[Collected data entries]
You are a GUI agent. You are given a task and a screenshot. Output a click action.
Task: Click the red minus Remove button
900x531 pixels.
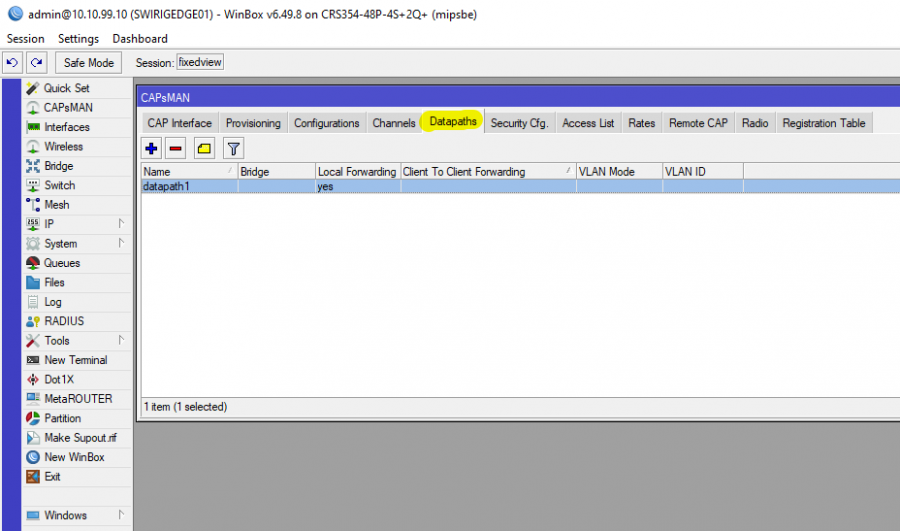176,149
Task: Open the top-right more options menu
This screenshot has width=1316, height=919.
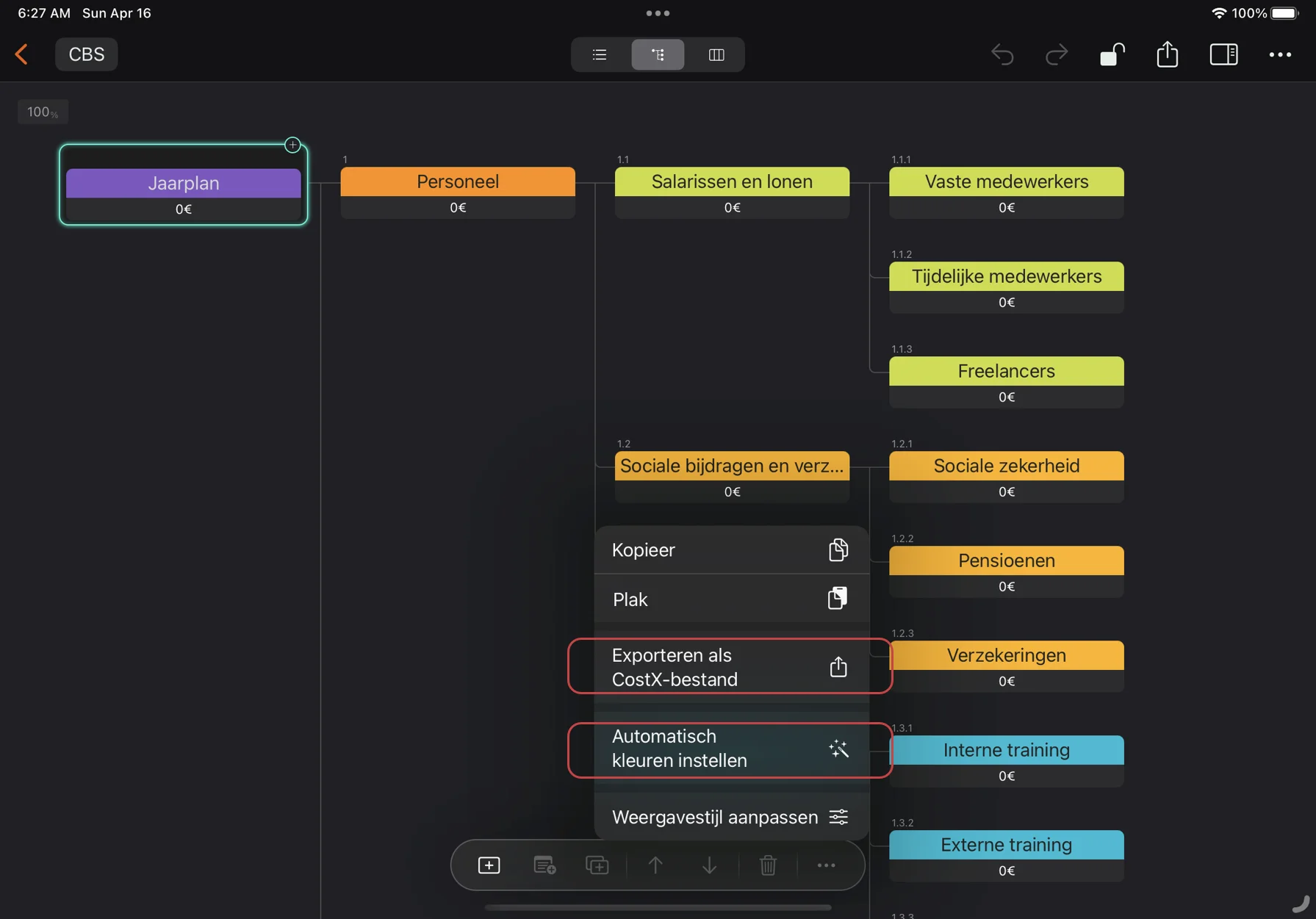Action: (1279, 54)
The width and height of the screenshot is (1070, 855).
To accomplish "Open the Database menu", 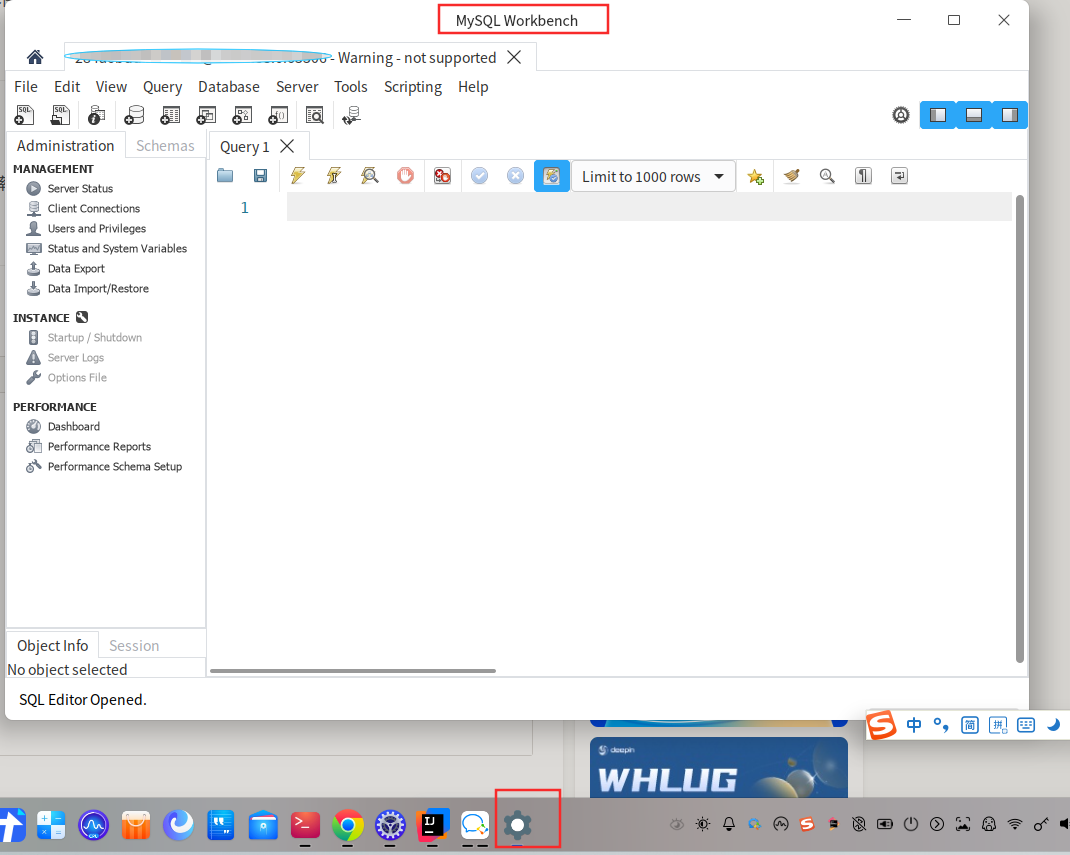I will click(229, 87).
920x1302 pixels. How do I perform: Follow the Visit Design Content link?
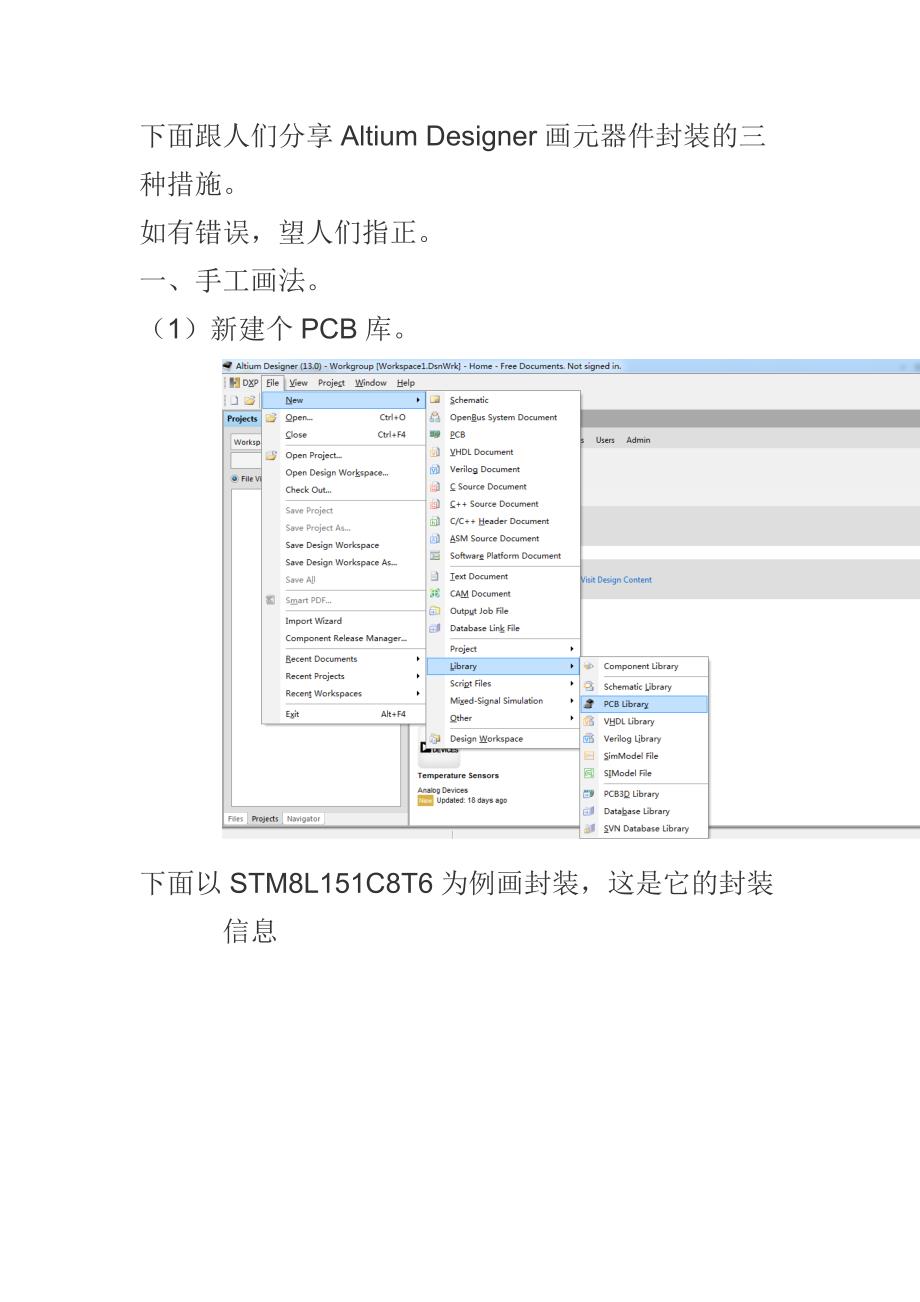coord(616,580)
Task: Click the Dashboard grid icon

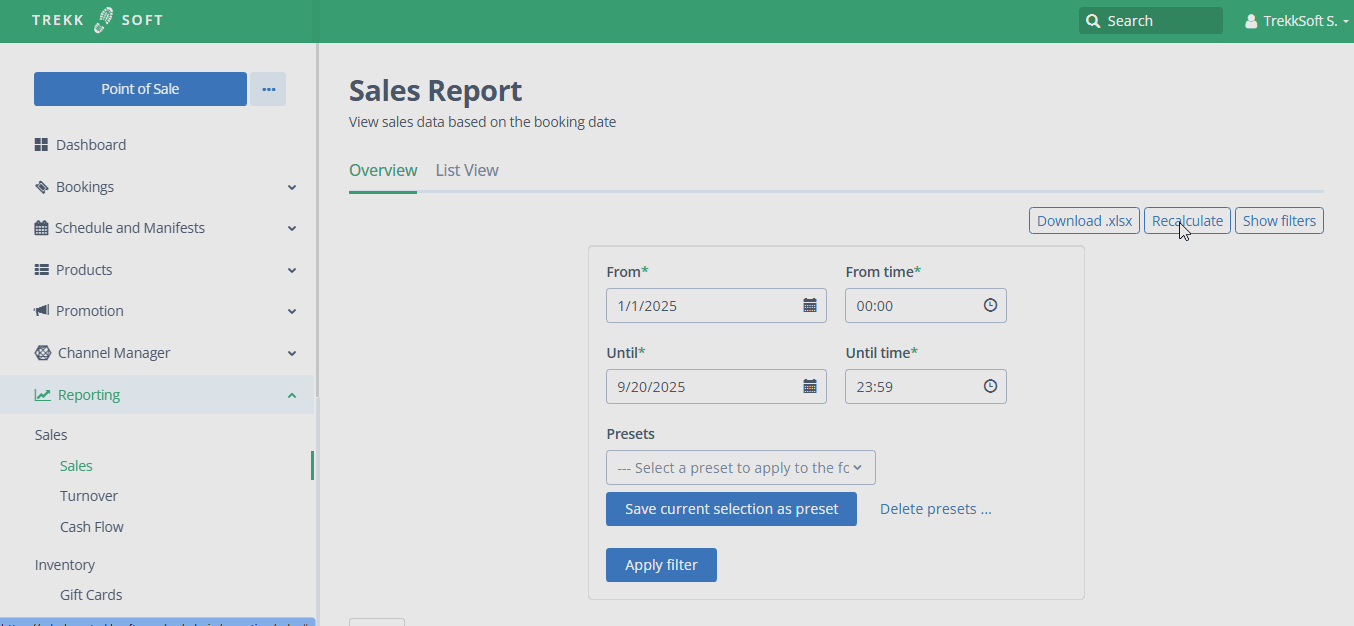Action: [41, 145]
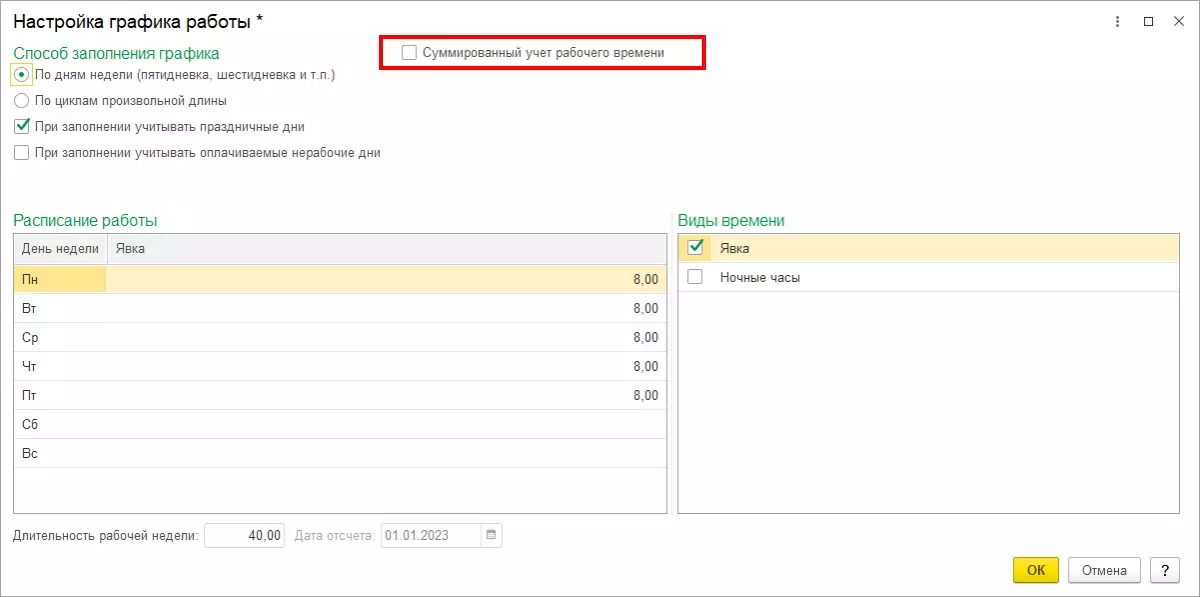Select По циклам произвольной длины option
The height and width of the screenshot is (597, 1200).
(x=21, y=100)
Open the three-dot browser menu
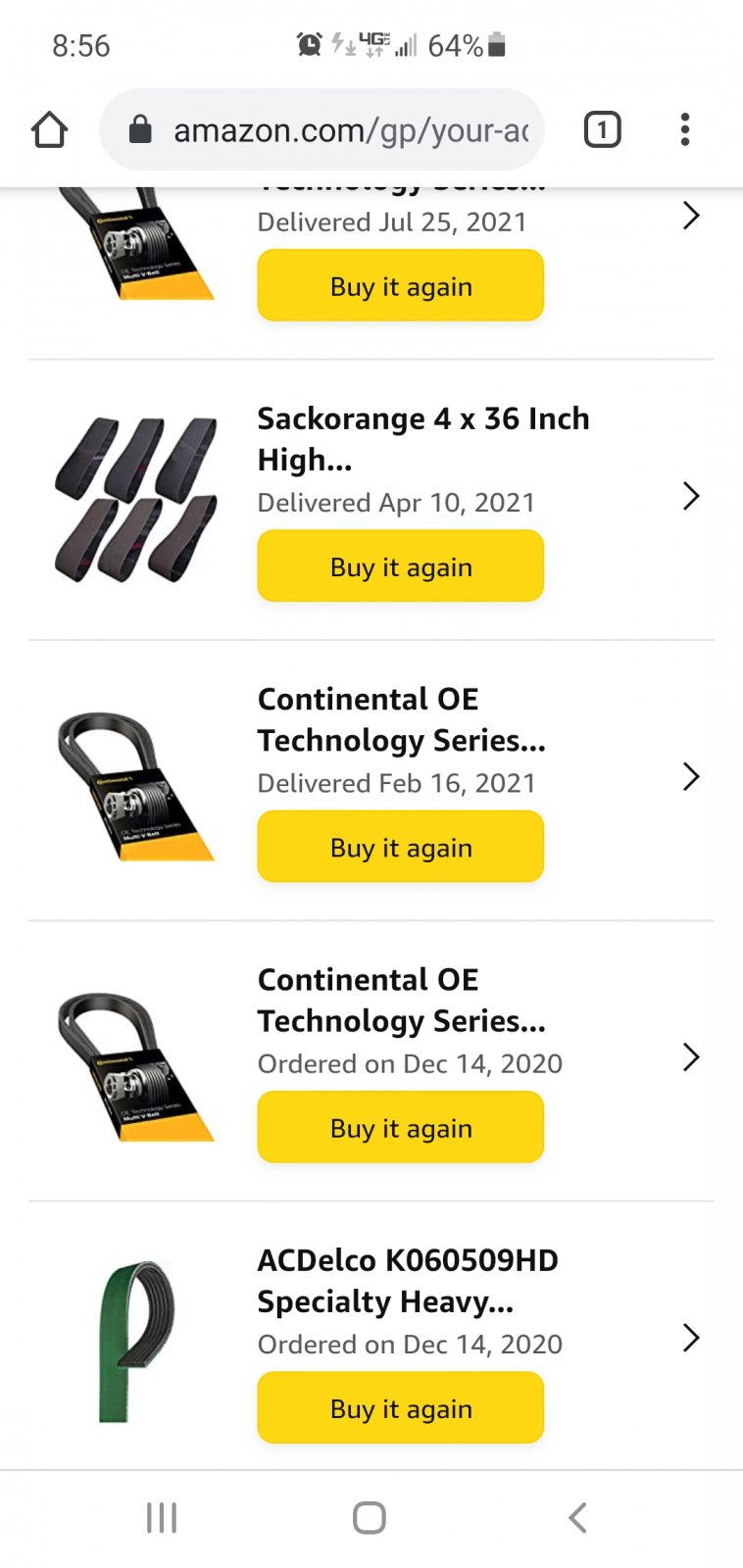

== ASSIGNMENT ==
Print the stretch of the data from the line with "Task: Click the Dashboard grid icon" through its last line, exactly and with both ends kept. Omit pictures.

== RESPONSE BOX ==
Task: Click the Dashboard grid icon

Action: [41, 145]
Select По циклам произвольной длины option
The height and width of the screenshot is (597, 1200).
(x=21, y=100)
Open the three-dot browser menu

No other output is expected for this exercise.